▸ **Problem to work on**
Within the entries below, every line containing "date" is to be copied.

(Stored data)
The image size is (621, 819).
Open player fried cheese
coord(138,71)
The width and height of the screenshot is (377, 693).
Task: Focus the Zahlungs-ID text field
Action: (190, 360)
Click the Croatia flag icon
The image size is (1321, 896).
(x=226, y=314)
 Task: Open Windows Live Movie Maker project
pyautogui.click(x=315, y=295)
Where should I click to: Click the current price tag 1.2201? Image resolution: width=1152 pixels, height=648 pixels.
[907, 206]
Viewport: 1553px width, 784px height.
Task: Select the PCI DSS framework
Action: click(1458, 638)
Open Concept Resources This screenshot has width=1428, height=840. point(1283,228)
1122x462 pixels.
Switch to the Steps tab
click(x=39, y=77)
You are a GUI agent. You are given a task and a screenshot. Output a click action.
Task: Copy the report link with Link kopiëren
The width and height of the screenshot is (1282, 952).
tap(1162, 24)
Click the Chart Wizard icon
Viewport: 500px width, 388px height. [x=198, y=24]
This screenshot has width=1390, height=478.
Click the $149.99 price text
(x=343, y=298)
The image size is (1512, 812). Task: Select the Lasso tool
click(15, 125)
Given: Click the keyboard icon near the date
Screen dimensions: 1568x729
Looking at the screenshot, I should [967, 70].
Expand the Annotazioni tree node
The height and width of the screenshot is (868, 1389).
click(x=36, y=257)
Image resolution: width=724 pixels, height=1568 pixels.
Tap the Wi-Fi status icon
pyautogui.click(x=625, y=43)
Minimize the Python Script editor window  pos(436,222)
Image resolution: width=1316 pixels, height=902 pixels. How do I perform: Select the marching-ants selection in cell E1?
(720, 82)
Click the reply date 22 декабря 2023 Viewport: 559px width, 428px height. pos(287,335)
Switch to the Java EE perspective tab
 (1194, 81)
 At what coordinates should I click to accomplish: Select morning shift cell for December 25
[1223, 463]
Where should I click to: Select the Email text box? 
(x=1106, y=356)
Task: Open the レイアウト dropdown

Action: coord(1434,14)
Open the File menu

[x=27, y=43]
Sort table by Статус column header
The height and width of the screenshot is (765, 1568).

▸ **Exercise output**
Given: Click the keyboard icon near the date
Click the reply date 22 декабря 2023 Viewport: 559px width, 428px height. pos(287,335)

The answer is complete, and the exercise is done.